Корригирование углового искривления особенно важно при переломах диафиза костей предплечья. Верхнее и нижнее луче-локтевые сочленения ротируются в параллельных плоскостях. Если кости предплечья искривились под углом, то радиоульнарное сочленения не могут двигаться нормально. Поэтому срастание диафизов лучевой и локтевой костей должно произойти даже без легкого искривления, которое будет постоянно ограничивать движения пронации и супинации.

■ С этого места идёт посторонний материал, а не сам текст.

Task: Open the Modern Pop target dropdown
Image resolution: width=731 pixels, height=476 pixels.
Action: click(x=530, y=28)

Второй тип смещения может привести к ограничению движений в радиоульнарных сочленениях. Двуглавая мышца и m. supinator, являющийся сильной мышцей предплечья, прикрепляются в верхней трети лучевой кости. Круглый пронатор (m. pronator teres) прикрепляется в средней, а квадратный пронатор (m. pronator quadratus) - в нижней трети плечевой кости. Перелом диафиза луча на границе верхней и средней трети находится между двумя группами мышц, к проксимальному фрагменту прикреплены только супинирующие, а к дистальному - только пронирующие мышцы (рис. 236).

Рис. 236. При переломах в верхней трети диафиза локтевой кости проксимальный фрагмент находится в положении супинации (1), а дистальный - в положении полной пронации. При переломах в средней трети лучевой кости проксимальный фрагмент находится в срединном положении, а периферический фрагмент пронирован (2).

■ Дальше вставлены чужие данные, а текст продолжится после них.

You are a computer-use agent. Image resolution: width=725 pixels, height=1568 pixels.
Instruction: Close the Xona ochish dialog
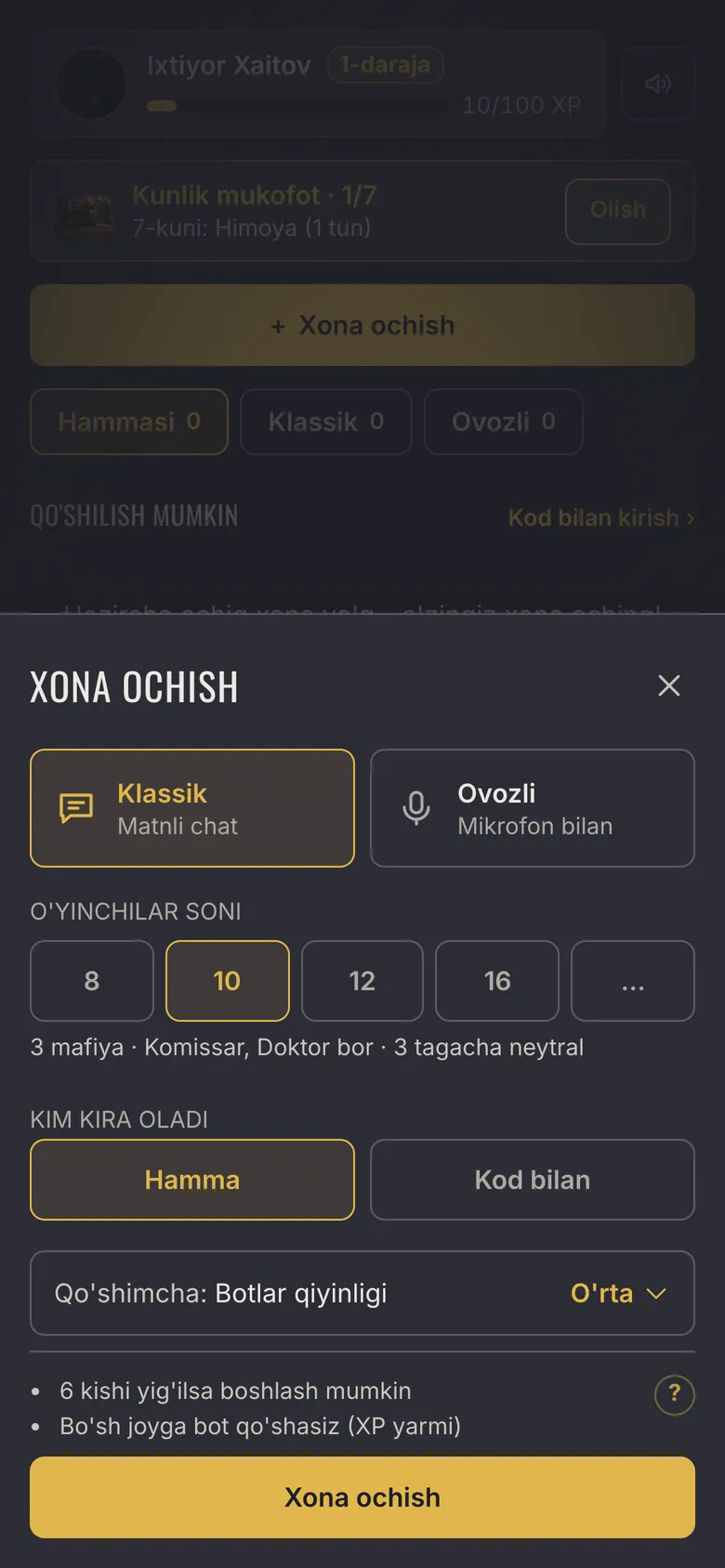click(669, 686)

Таким образом, один фрагмент сильно супинируется, а другой пронируется, и может наблюдаться ротационное смещение на 90-180°.

На рис. 237 показана типичная деформация: имеется не только заднее угловое искривление фрагментов, но кисть и нижняя часть предплечья находятся в положении резкой пронации, в то время как верхняя часть предплечья супинирована.

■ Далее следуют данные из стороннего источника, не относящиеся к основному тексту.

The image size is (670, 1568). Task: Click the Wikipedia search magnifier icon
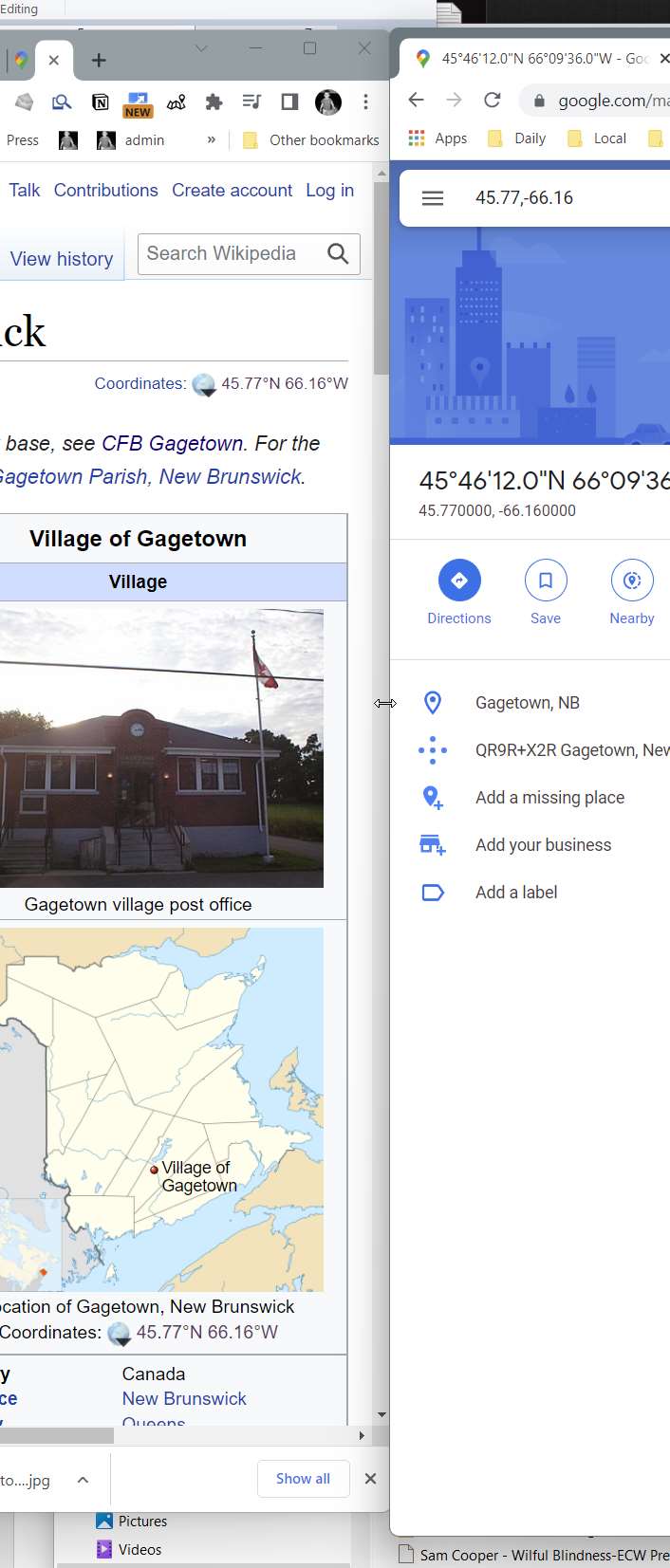coord(338,254)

Рис. 237. Неправильно сросшийся перелом диафиза локтевой кости с типичным смещением: пронацией периферического фрагмента и угловым искривлением кзади.

Радиоульнарные движения резко ограничены.

При переломах в средней или нижней трети проксимальный фрагмент сохраняет прикрепления пронаторов и супинаторов. Он находится в среднем положении между супинацией и полной пронацией (см. рис. 236). При переломах на этом уровне конечность должна быть иммобилизована с кистью и нижней частью предплечья в положении, среднем между пронацией и супинацией.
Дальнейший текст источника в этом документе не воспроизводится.